I must confess: I recently succumbed to the spell of the hashtag, writing captions for my vaguely cryptic Instagram posts with this verbally experimental form. One word, a noun or an accumulation of words crammed into one, held together by the hash [#] character at the beginning, hashtags look utterly, piercingly modern: fast and unremitting, they create clusters of mumblings, functioning as a uniquely pervasive way of drawing thematic paths and discernible freeways amid the vastness of the otherwise impenetrable totality of cyberspace. Attached like a label to a Facebook outburst, a quickfire tweet, an Instagram snap, or whatever one’s social media of choice requires, hashtags are something akin to a life vest: they save the fickle self-sufficiency of what one is willing to say to the global audience — should such audience be willing to know opinions about everything — from sinking into the dumb nothingness of eternal silence. Hashtags are a bit of a GPS: a locator, a topographic mark, a metalinguistic certainty in a world that has lost all parameters and thus suffers from a permanent lack of perspective. Add a hash, at random or deliberately, and you’re saved. Simple, right?

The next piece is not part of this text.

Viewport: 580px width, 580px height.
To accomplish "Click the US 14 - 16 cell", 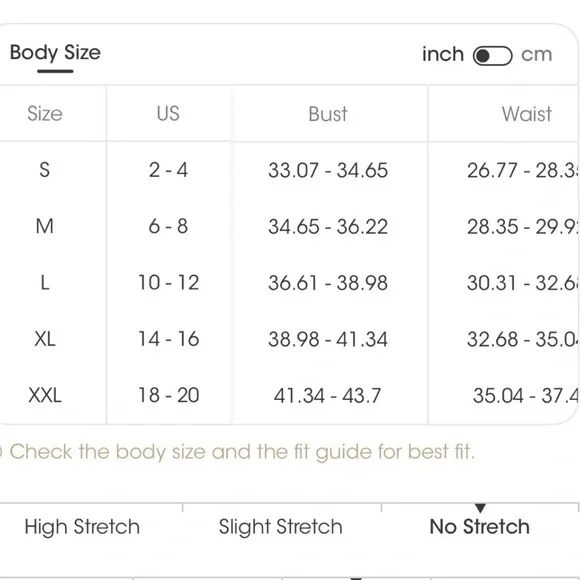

It seems the aforementioned quest for relevance is a shared urge among generous slices of the civilized population — at least, those living with their hands and eyes glued to their smartphones. How else to explain the proliferation of hashtags? Like a biblical curse, they are quickly turning into a widespread plague: the latest and most urgently self-aggrandizing in our age which is so obsessed with communication, it almost solely focuses on the medium, cunningly forgetting what to communicate — damn you, Marshall McLuhan! There is a hashtag for every topic, emotion, and feeling one can experience. You can create your own, sticking together any words. No syntax, no grammar, just flair along with the most important of contemporary qualities: a firm will to show off. Hashtags are also a sort of empowered logo. Why fuss over descriptions — of a feeling, say, or a situation — when #failure or #epicwin can do all the talking at a glance? Why flood the reader with an avalanche of details when #swag can condense it to five characters? We’re speeding so fast ahead in this direction of #extremeconcision, we’ll soon find sonnets too long to read, attention deficit being the real disorder of cybersociety. Sorry, Fyodor Dostoyevsky.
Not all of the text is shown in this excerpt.